Problem:
From the line that contains "The height and width of the screenshot is (966, 1253)." to the last line of the entries, set down each line exactly as written, both ends included, with nothing else.

(Stored items from a collection)
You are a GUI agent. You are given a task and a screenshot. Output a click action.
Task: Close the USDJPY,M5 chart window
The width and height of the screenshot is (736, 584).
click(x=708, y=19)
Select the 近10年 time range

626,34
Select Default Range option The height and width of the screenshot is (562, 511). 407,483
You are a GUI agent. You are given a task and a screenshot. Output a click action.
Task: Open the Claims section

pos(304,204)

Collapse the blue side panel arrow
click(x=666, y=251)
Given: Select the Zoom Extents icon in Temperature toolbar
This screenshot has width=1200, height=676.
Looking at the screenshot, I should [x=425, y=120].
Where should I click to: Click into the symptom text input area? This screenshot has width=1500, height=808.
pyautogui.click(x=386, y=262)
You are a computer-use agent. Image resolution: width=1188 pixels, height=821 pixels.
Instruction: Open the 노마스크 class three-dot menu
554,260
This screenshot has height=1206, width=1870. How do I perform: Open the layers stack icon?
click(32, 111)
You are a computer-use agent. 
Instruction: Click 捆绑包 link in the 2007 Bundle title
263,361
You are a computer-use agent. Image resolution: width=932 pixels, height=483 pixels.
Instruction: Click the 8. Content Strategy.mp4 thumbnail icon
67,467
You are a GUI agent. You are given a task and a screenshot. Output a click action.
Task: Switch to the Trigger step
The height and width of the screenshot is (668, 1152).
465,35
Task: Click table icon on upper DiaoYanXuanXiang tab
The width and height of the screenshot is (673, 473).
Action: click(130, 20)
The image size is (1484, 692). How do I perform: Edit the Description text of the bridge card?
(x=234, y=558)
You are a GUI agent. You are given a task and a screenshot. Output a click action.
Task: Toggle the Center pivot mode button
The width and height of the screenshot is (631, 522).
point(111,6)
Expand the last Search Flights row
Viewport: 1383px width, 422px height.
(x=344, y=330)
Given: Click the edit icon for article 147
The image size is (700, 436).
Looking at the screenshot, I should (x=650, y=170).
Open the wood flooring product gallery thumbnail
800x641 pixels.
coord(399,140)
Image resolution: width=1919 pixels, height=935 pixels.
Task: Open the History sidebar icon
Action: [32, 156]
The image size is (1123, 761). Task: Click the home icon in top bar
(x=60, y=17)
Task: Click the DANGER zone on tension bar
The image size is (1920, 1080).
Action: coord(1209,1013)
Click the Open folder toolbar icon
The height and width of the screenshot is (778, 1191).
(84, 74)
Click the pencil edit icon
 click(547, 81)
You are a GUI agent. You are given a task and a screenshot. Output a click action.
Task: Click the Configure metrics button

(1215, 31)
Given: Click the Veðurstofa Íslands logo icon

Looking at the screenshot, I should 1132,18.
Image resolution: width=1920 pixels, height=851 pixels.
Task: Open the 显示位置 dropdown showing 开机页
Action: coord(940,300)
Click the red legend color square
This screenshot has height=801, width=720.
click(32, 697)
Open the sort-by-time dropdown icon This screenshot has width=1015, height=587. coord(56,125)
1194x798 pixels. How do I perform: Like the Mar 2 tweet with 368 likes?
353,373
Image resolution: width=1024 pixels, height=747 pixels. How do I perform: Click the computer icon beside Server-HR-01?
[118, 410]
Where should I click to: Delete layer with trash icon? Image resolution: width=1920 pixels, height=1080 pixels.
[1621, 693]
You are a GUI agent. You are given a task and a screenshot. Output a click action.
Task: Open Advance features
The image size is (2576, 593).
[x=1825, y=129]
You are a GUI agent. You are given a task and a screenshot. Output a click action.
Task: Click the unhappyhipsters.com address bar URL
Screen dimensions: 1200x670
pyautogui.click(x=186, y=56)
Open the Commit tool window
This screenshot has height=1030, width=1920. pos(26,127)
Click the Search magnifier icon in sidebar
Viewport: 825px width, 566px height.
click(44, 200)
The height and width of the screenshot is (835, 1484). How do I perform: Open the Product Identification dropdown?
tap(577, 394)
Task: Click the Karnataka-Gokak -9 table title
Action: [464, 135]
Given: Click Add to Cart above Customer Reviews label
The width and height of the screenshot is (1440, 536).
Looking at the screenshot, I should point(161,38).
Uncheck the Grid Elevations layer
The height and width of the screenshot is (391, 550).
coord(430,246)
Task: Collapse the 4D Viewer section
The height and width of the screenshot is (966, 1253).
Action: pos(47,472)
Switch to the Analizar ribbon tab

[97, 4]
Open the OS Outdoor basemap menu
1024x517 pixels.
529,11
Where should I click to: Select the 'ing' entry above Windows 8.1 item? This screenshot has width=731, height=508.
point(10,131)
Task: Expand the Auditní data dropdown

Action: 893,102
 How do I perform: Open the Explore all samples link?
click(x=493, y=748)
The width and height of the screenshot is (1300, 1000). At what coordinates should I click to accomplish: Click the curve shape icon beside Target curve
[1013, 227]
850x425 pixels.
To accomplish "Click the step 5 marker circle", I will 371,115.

Output for this exercise:
The height and width of the screenshot is (966, 1253).
Action: pos(47,472)
Switch to the Analizar ribbon tab

[97, 4]
Open the OS Outdoor basemap menu
1024x517 pixels.
529,11
Where should I click to: Select the 'ing' entry above Windows 8.1 item? This screenshot has width=731, height=508.
point(10,131)
Task: Expand the Auditní data dropdown

Action: 893,102
 How do I perform: Open the Explore all samples link?
click(x=493, y=748)
The width and height of the screenshot is (1300, 1000). At what coordinates should I click to accomplish: Click the curve shape icon beside Target curve
[1013, 227]
850x425 pixels.
To accomplish "Click the step 5 marker circle", I will 371,115.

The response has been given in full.